Task objective: Below are lines of data; restate word for word those running from the line containing "aparca&go Express (741, 1511)" to the line containing "reposat (1174, 714)", inclusive, and no others.

•••••

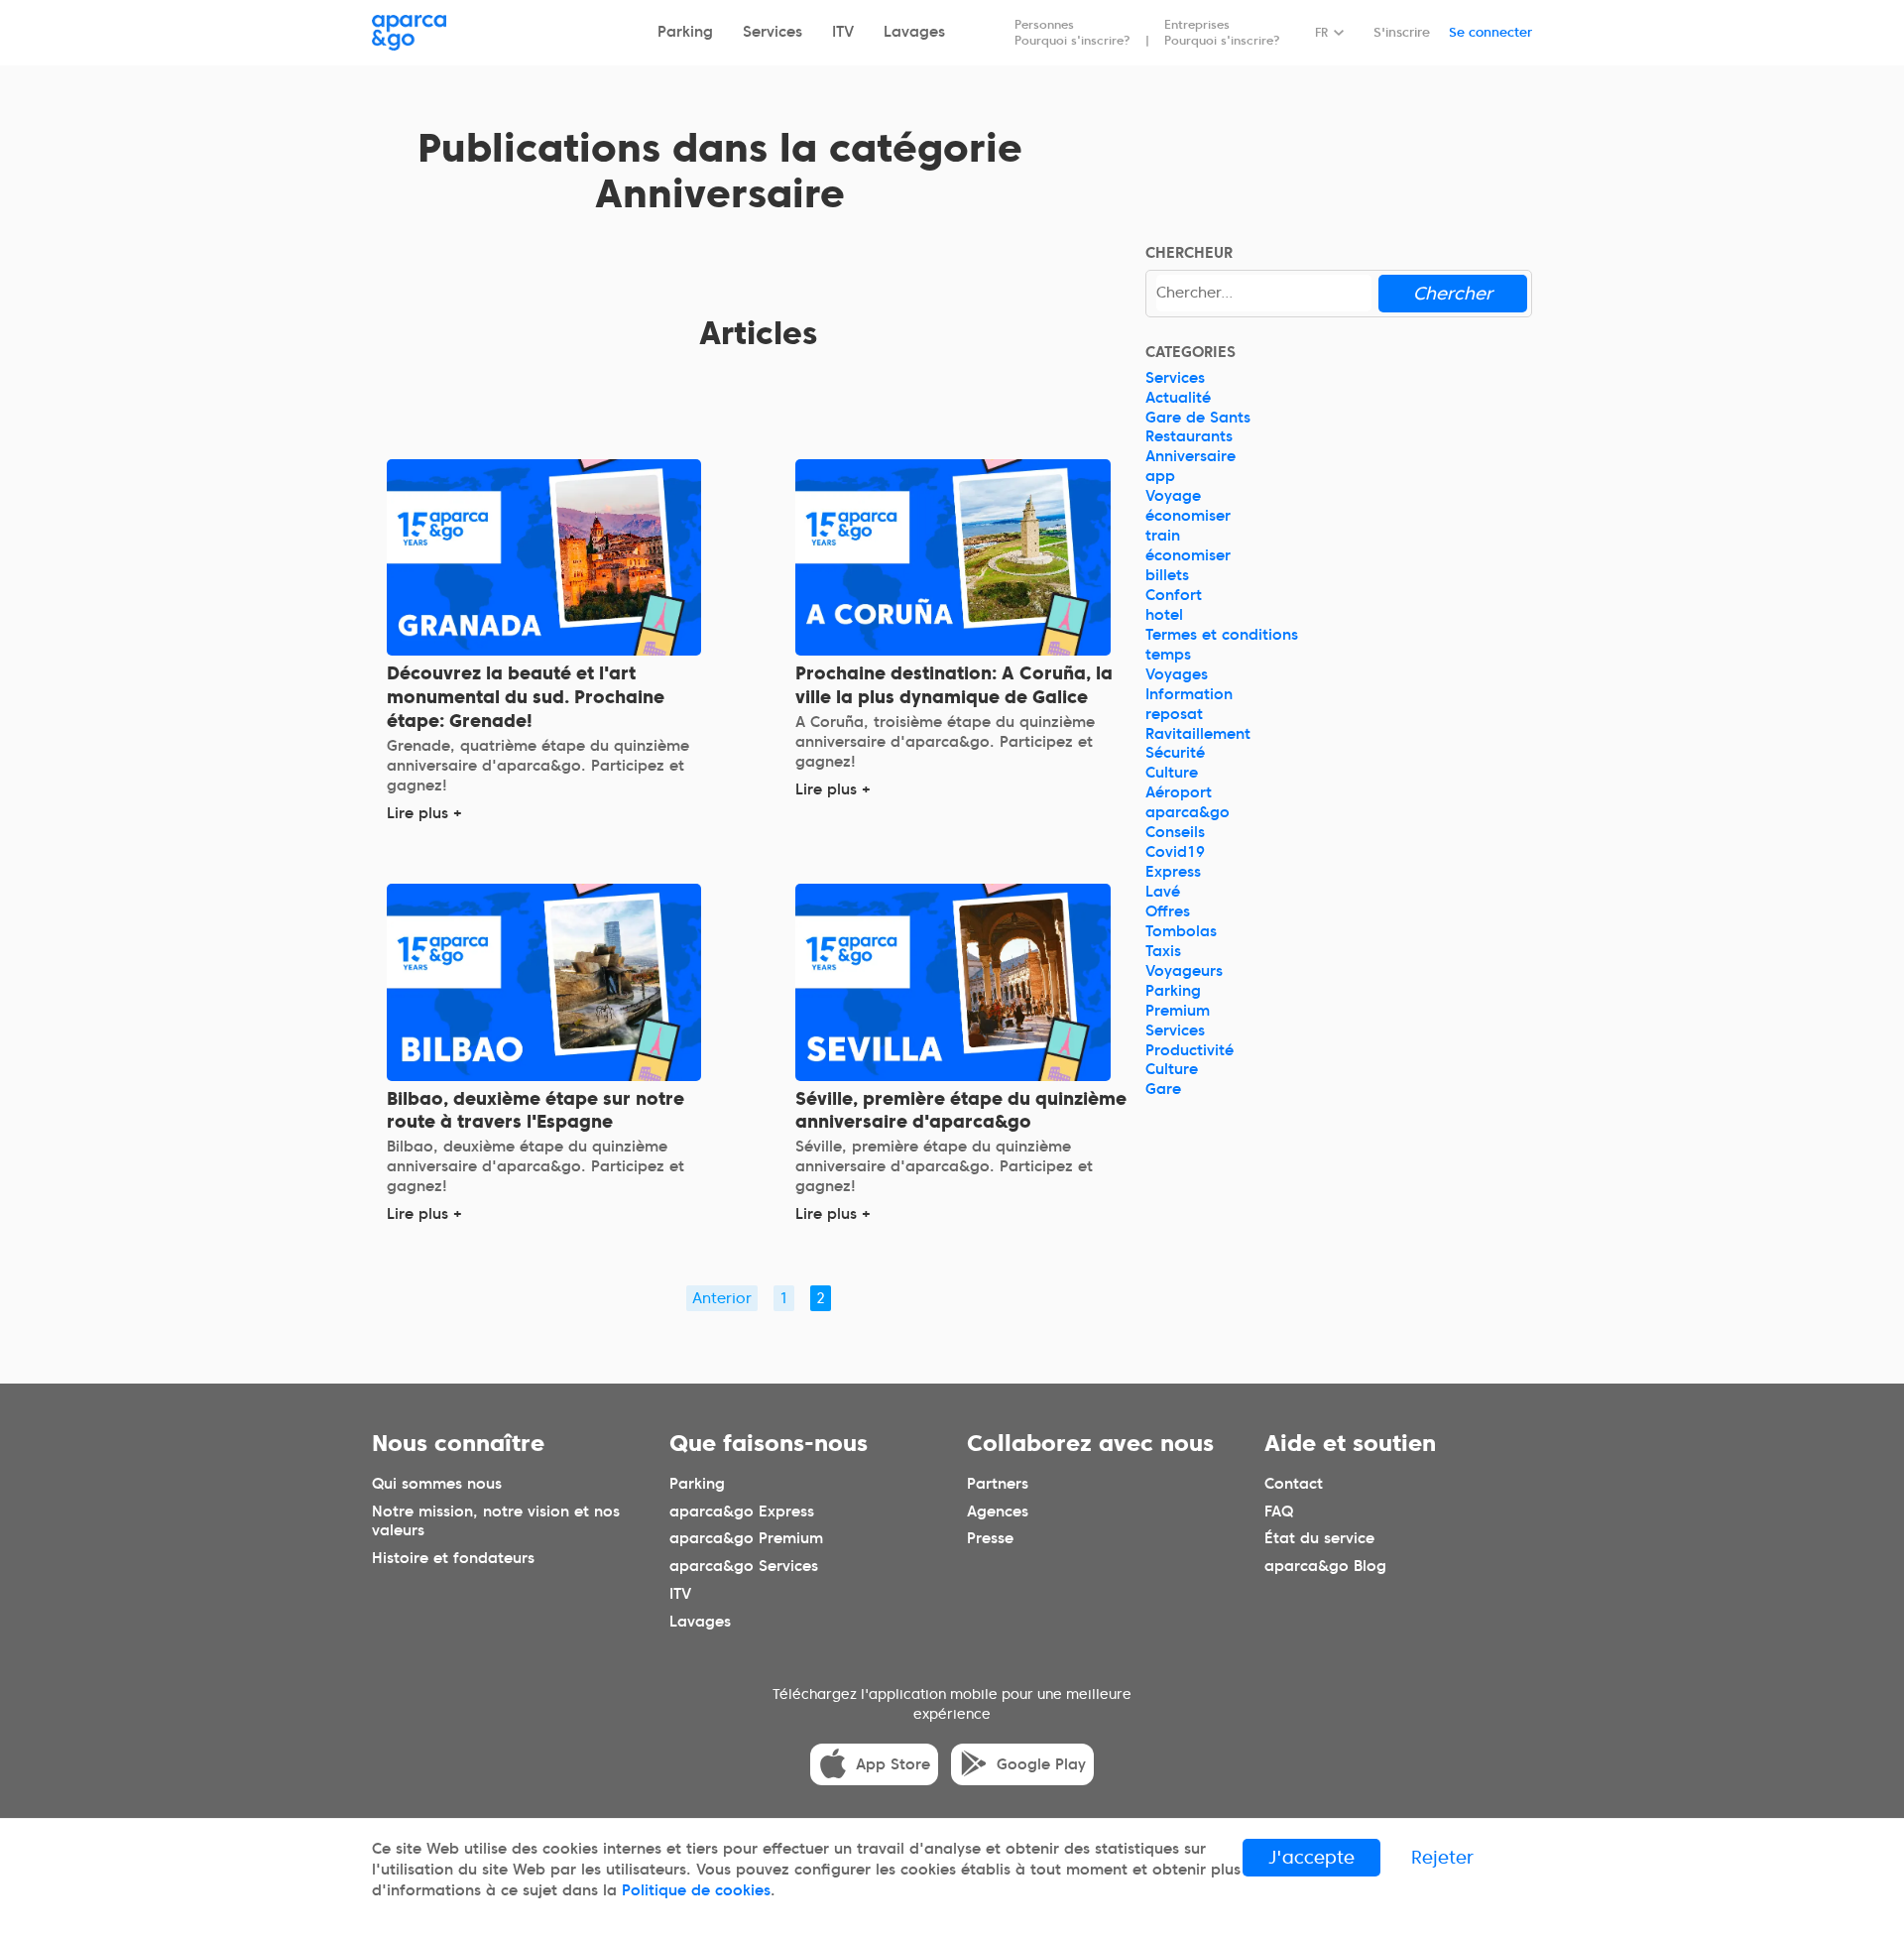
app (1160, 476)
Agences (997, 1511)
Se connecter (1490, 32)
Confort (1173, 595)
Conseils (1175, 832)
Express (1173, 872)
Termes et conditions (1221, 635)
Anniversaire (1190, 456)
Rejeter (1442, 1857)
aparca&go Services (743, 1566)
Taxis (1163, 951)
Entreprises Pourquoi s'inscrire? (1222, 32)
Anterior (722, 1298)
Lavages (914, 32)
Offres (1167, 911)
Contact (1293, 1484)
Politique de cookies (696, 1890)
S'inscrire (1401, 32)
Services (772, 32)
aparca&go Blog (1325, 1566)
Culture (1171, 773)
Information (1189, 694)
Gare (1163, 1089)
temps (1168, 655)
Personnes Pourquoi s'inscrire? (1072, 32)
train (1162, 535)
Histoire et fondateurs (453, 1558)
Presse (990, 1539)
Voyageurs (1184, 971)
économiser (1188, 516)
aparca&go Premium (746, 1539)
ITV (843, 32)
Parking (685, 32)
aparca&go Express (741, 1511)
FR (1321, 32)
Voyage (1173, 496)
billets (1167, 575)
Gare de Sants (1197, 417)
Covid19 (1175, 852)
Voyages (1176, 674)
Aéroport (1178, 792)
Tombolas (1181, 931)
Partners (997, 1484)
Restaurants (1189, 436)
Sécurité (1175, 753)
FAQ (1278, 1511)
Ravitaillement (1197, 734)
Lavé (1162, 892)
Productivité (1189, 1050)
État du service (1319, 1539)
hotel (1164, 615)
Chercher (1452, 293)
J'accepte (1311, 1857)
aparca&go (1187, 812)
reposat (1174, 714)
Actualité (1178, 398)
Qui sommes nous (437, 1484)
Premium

•••••

Answer:
aparca&go Express (741, 1511)
FR (1321, 32)
Voyage (1173, 496)
billets (1167, 575)
Gare de Sants (1197, 417)
Covid19 (1175, 852)
Voyages (1176, 674)
Aéroport (1178, 792)
Tombolas (1181, 931)
Partners (997, 1484)
Restaurants (1189, 436)
Sécurité (1175, 753)
FAQ (1278, 1511)
Ravitaillement (1197, 734)
Lavé (1162, 892)
Productivité (1189, 1050)
État du service (1319, 1539)
hotel (1164, 615)
Chercher (1452, 293)
J'accepte (1311, 1857)
aparca&go (1187, 812)
reposat (1174, 714)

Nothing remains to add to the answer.